[Stored items]
= = =

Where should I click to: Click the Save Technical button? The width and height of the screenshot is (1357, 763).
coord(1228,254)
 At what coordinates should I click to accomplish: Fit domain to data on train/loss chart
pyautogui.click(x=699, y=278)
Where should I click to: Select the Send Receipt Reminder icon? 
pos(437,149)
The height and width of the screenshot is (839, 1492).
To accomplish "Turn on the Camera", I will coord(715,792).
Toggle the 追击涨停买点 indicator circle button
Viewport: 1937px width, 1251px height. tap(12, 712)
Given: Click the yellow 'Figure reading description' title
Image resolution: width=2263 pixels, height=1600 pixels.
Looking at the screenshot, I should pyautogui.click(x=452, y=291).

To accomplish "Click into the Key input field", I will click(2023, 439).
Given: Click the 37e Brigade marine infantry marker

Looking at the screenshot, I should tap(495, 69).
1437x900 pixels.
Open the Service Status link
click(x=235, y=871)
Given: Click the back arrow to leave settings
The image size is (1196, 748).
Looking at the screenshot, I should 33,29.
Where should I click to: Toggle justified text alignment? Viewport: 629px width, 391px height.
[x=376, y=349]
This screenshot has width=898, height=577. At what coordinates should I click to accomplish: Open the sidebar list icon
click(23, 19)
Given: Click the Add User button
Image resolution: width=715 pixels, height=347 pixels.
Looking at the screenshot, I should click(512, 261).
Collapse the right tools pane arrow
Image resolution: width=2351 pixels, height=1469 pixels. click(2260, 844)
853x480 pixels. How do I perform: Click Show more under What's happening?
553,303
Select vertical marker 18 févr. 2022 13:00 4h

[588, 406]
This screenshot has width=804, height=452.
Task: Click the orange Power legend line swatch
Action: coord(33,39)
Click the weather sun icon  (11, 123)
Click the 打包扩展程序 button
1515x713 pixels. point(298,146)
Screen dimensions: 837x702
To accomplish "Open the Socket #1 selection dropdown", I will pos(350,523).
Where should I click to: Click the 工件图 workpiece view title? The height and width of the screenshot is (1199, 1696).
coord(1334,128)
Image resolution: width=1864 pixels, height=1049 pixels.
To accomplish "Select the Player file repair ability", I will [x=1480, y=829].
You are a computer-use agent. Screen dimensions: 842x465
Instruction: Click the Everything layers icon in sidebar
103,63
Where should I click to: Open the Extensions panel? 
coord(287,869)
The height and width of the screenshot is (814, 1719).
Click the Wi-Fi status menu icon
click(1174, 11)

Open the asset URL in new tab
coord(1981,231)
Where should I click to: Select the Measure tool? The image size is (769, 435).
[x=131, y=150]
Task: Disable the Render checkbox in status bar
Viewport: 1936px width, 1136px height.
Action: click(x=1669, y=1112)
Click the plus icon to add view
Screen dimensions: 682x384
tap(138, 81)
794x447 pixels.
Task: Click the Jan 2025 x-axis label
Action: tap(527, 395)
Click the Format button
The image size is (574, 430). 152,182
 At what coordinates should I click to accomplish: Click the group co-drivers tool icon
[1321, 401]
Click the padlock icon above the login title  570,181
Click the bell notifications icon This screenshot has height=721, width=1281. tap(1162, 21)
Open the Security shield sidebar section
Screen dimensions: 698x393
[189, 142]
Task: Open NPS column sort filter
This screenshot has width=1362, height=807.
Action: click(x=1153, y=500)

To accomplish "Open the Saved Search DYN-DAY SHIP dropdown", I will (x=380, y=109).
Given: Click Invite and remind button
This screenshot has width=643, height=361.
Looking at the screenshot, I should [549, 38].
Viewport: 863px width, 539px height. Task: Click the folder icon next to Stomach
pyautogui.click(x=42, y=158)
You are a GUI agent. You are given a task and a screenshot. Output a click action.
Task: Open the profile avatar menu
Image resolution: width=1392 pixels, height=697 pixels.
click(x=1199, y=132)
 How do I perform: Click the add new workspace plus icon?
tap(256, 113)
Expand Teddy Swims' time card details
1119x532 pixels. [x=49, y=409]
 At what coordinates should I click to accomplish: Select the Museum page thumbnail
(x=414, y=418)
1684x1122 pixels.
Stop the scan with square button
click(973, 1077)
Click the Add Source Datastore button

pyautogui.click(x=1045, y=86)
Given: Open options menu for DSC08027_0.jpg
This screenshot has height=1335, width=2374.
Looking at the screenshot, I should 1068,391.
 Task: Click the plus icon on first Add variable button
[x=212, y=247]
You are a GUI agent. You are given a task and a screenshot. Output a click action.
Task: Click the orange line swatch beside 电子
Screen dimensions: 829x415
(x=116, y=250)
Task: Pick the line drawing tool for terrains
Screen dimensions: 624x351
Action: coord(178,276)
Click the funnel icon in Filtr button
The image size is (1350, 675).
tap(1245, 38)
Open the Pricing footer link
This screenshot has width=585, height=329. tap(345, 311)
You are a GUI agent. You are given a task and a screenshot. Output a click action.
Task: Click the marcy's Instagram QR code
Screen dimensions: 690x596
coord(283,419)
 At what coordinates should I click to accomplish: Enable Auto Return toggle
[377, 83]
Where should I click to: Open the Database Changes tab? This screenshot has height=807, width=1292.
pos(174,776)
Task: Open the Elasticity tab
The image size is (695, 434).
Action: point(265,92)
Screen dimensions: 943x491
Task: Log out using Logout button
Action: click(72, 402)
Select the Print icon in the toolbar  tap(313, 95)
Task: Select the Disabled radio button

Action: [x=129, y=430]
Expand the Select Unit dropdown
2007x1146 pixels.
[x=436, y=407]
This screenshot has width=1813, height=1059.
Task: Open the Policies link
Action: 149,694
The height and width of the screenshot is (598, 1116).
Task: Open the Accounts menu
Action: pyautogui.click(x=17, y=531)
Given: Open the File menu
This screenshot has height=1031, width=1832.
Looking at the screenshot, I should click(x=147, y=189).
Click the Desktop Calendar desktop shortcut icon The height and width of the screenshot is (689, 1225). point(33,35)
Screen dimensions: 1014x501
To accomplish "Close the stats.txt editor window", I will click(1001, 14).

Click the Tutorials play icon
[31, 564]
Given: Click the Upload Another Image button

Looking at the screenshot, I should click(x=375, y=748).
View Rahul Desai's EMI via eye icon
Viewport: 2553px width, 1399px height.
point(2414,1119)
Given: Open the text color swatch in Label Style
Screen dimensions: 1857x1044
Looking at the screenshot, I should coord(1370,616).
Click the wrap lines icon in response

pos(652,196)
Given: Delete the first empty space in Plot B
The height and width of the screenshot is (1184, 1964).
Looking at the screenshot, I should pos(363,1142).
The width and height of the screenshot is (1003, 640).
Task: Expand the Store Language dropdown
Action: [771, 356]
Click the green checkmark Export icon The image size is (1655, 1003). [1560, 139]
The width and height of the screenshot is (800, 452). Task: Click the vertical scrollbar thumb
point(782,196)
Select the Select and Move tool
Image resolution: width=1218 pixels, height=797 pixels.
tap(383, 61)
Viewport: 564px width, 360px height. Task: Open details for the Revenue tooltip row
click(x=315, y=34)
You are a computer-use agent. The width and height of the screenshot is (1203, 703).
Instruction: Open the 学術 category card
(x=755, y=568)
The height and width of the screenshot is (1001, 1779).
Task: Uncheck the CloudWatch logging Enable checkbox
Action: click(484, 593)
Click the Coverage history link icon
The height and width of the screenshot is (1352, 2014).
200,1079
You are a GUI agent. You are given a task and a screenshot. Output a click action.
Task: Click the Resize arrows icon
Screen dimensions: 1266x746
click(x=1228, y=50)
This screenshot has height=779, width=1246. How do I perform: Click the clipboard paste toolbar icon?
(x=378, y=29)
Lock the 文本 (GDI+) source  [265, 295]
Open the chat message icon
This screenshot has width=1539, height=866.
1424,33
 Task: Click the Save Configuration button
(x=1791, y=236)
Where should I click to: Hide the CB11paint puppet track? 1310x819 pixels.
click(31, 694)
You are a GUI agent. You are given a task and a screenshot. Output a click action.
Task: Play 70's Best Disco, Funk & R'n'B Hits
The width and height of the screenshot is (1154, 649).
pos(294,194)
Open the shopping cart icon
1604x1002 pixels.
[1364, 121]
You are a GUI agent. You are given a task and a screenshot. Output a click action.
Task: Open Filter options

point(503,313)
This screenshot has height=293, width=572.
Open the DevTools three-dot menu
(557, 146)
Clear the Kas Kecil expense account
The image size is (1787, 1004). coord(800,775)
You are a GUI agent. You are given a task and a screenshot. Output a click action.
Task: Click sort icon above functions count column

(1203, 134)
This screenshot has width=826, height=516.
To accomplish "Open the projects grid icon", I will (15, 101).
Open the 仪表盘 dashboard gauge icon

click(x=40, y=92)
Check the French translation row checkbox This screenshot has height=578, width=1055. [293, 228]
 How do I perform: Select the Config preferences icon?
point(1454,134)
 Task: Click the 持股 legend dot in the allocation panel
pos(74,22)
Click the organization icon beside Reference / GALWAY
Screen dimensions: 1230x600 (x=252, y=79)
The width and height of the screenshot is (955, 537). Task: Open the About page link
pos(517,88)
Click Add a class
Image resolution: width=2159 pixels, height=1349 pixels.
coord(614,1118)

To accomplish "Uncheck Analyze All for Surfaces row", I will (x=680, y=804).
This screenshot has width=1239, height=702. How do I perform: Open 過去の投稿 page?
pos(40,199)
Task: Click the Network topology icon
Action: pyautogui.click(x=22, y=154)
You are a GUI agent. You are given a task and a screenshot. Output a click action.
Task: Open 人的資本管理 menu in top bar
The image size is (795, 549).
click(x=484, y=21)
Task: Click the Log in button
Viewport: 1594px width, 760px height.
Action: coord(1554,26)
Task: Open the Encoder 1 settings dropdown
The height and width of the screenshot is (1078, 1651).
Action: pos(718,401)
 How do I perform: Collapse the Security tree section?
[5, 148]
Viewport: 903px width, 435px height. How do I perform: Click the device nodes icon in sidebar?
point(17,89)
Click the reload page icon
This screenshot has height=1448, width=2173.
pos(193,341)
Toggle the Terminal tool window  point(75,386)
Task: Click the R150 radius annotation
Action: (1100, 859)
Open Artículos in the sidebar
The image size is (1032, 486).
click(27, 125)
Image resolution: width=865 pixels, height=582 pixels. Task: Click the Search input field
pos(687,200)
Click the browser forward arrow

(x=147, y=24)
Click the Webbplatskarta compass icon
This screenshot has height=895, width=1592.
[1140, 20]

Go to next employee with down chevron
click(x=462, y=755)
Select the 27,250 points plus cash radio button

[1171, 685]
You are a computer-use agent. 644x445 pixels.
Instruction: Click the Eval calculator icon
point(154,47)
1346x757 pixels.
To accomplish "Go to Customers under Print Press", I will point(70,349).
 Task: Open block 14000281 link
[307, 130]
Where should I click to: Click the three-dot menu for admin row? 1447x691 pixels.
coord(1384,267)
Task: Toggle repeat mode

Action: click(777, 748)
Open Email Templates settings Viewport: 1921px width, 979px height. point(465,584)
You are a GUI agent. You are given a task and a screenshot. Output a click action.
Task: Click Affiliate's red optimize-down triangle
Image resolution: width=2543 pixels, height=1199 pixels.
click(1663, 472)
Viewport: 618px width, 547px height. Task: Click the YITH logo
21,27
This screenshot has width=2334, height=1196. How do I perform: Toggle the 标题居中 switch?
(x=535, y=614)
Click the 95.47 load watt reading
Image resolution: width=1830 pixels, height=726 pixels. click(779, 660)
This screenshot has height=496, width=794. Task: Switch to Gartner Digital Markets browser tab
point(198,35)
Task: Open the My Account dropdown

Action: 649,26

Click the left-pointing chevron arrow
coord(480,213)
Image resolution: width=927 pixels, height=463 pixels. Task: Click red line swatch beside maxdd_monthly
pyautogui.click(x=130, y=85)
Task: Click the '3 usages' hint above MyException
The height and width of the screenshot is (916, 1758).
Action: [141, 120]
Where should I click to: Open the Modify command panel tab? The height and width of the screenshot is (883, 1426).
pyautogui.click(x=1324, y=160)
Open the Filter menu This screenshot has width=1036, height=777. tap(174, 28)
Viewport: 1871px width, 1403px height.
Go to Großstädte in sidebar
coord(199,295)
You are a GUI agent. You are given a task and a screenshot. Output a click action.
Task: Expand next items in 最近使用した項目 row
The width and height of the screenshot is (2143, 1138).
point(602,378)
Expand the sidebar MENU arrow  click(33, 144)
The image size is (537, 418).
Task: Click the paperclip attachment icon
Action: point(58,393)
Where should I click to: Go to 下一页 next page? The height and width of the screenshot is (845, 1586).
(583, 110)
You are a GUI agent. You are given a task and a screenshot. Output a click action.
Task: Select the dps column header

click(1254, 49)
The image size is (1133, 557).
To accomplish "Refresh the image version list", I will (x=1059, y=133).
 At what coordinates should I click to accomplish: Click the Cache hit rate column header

= = =

_Requirement_:
Would you output, unchanged, each line from the start of the records to the line that holds "The height and width of the screenshot is (839, 1492).", both included and nothing else?

_Finished task_:
Where should I click to: Click the Save Technical button? The width and height of the screenshot is (1357, 763).
coord(1228,254)
 At what coordinates should I click to accomplish: Fit domain to data on train/loss chart
pyautogui.click(x=699, y=278)
Where should I click to: Select the Send Receipt Reminder icon? 
pos(437,149)
The height and width of the screenshot is (839, 1492).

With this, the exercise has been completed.